The Information Security Officer will be integral to protecting our client's information assets. The successful candidate will require a combination of technical expertise, strategic thinking, and effective communication to successfully safeguard against ever-evolving cyber threats.
Main Responsibilities:
- Create and implement policies and procedures to protect sensitive information.
- Ensure compliance with legal and regulatory requirements.
- Identify and assess security risks to the organisation's information assets.
- Develop and implement strategies to mitigate these risks.
- Educate employees about security policies and best practices.
- Conduct regular training sessions to keep staff informed about new threats and security measures.
- Develop and manage incident response plans to handle security breaches.

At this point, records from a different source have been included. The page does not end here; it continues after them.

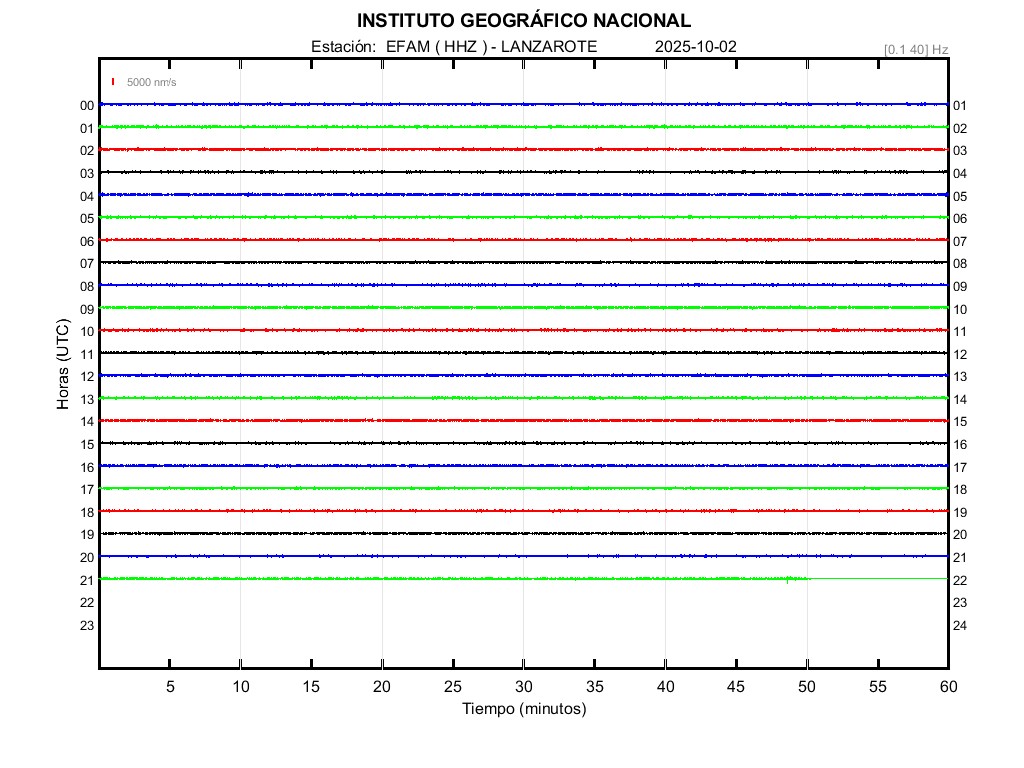Click the 15 minute tick label
This screenshot has width=1024, height=768.
click(311, 686)
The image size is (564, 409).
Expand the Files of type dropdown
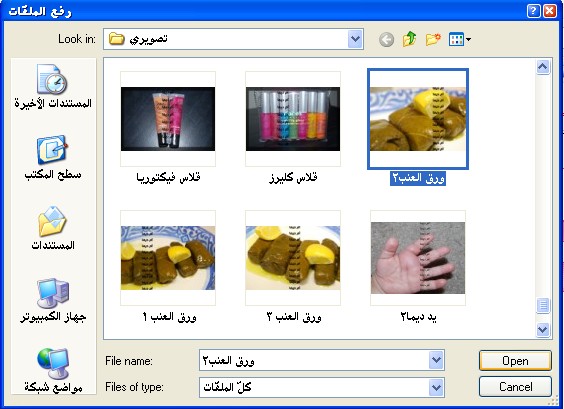pos(436,387)
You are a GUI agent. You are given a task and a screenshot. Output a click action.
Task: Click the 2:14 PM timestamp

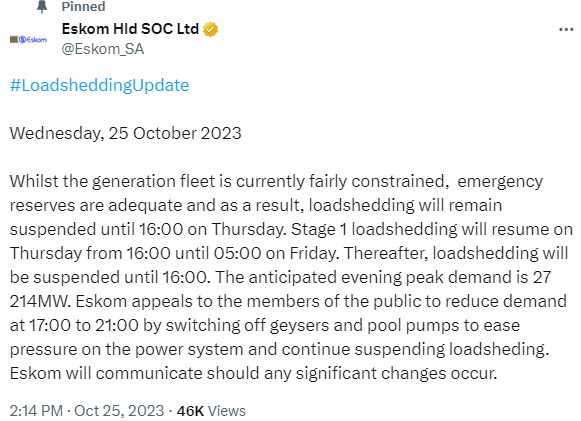(x=36, y=411)
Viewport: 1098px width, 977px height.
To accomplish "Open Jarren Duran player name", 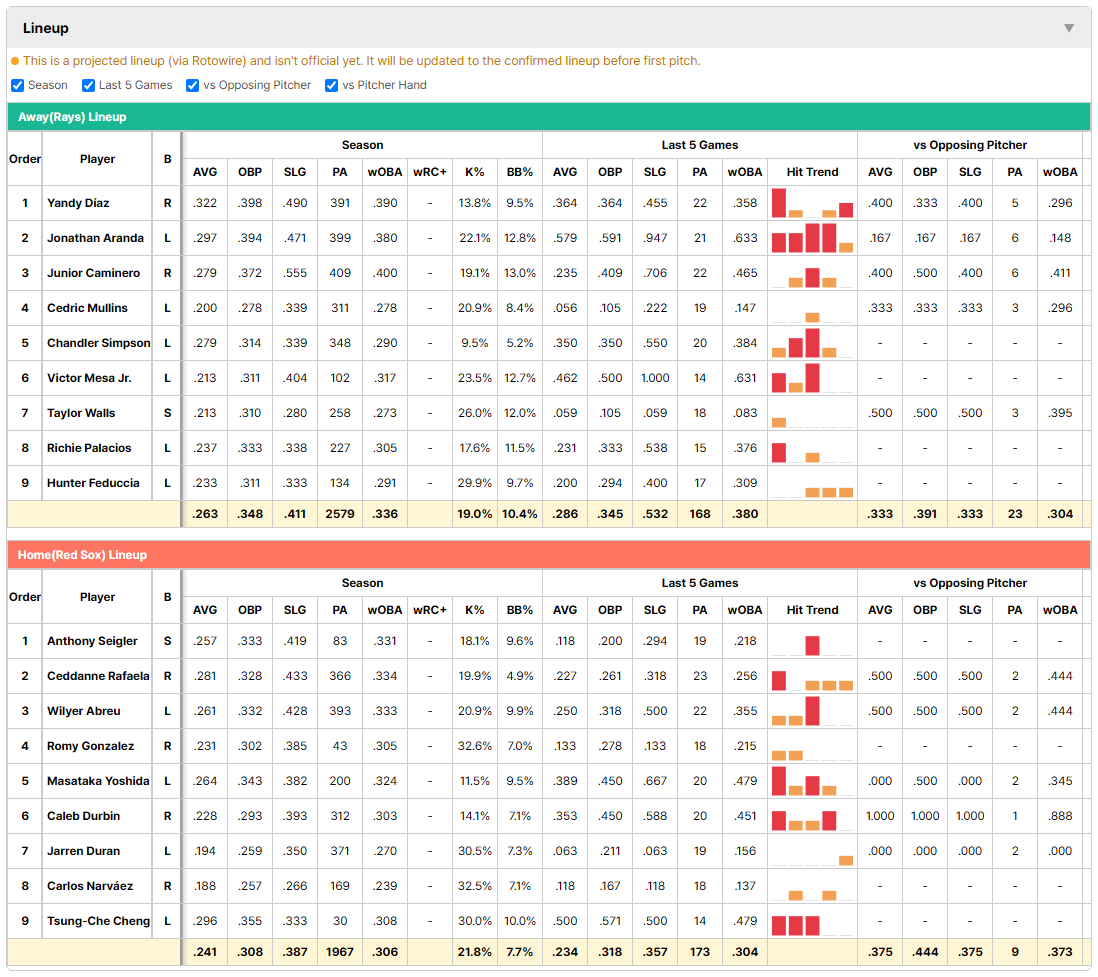I will point(83,851).
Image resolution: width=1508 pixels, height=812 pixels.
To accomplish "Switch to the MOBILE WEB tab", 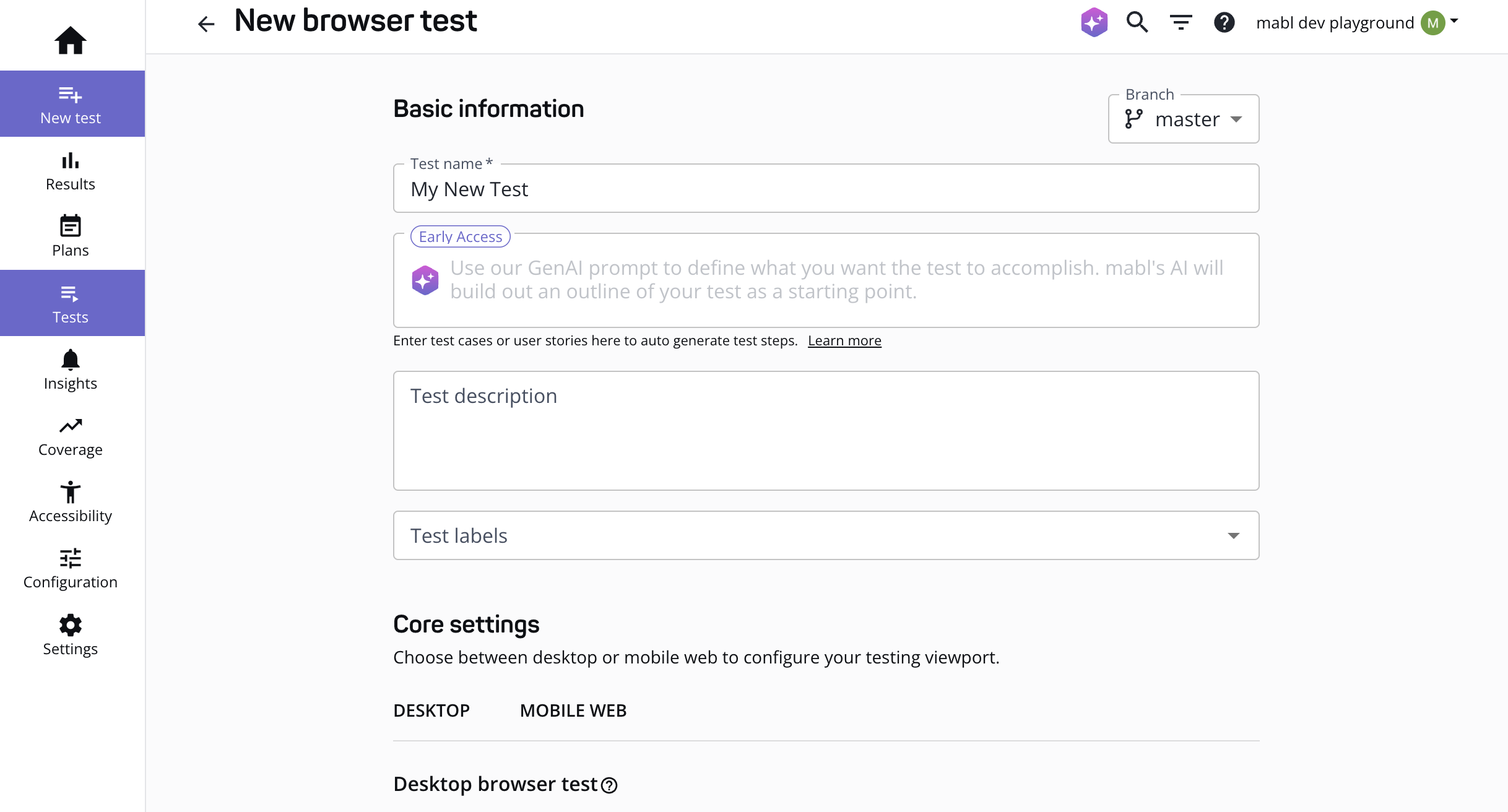I will (x=573, y=710).
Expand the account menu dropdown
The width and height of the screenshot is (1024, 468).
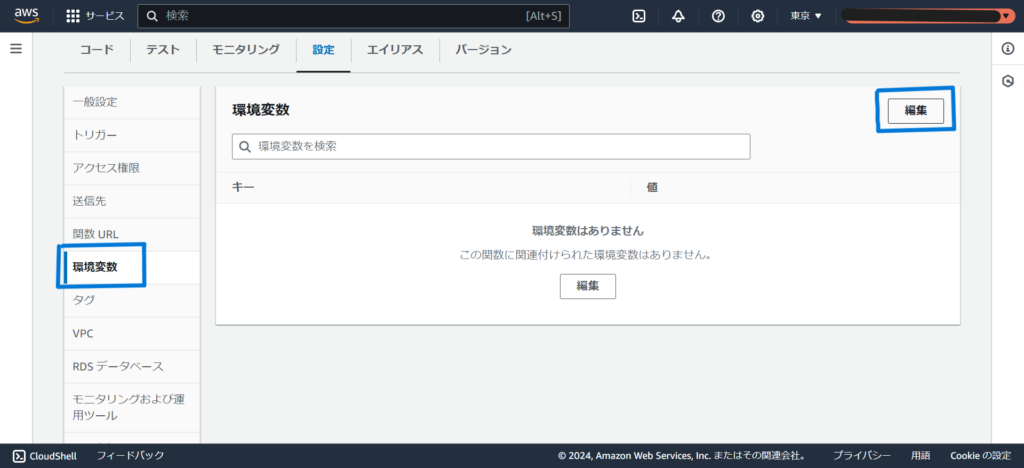(925, 16)
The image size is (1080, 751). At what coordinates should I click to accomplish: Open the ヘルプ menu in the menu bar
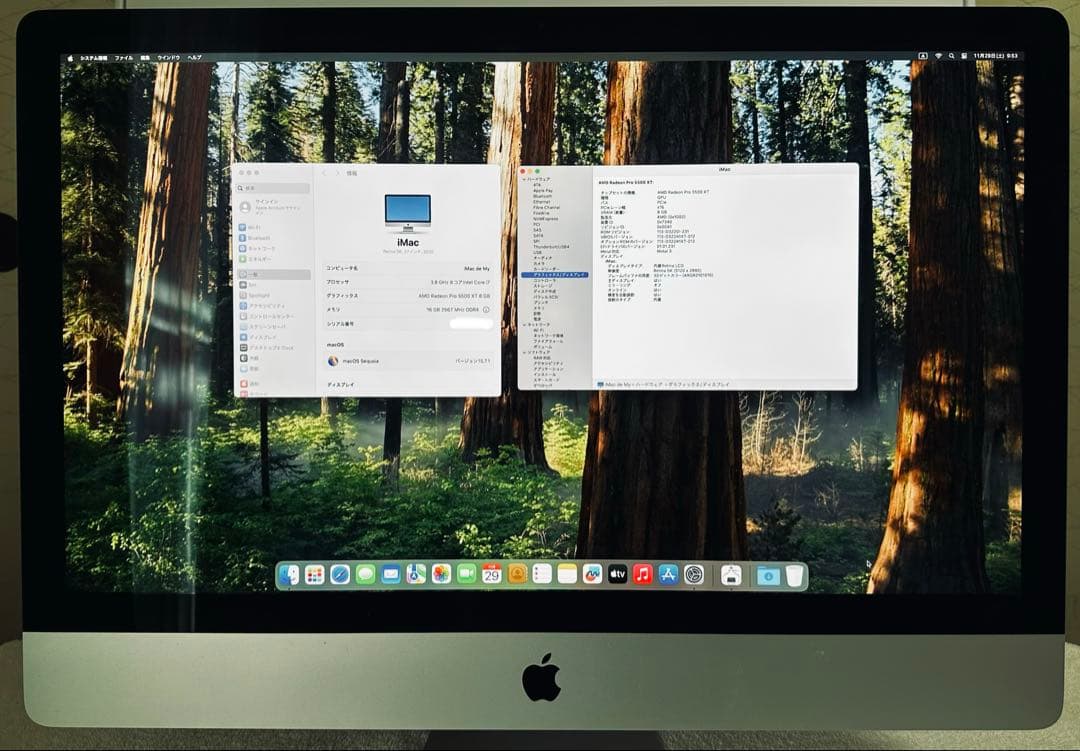click(x=195, y=58)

- Coordinate with IT and other departments to respond to and recover from security incidents.
- Monitor networks and systems for security breaches.
- Analyse security logs and reports to identify potential threats and vulnerabilities.
- Work with other executives and stakeholders to ensure security measures align with business objectives.
- Communicate security issues and recommendations to senior management and the board of directors.
- Stay updated with the latest security trends, technologies, and regulatory requirements.
- Continuously improve the organization's security posture through research and adopting new solutions.
**Ideal Background:
- Strong understanding of IT infrastructure, network security, and cybersecurity principles.
- Familiarity with various security frameworks and standards such as ISO 27001, NIST, and CIS.
- Ability to analyse complex information and identify key security risks.
- Strong problem-solving skills to address and mitigate security threats.
- Excellent written and verbal communication skills to effectively convey security information to non-technical stakeholders.
- Ability to present complex security concepts in a clear and concise manner.
- Relevant certifications such as CISSP (Certified Information Systems Security Professional), CISM (Certified Information Security Manager), or CEH (Certified Ethical Hacker) are often preferred or required.
- A relevant bachelor's or master's degree in information technology, computer science, cybersecurity, or a related field (Desirable)
This fantastic role comes with a competitive basic salary and is accompanied with a 10-15% annual bonus, 25 days paid holiday, a flexible pension scheme, flexible working opportunities, childcare vouchers, 6 months maternity leave, continued investment in your career, Bike to Work, discounts and many more.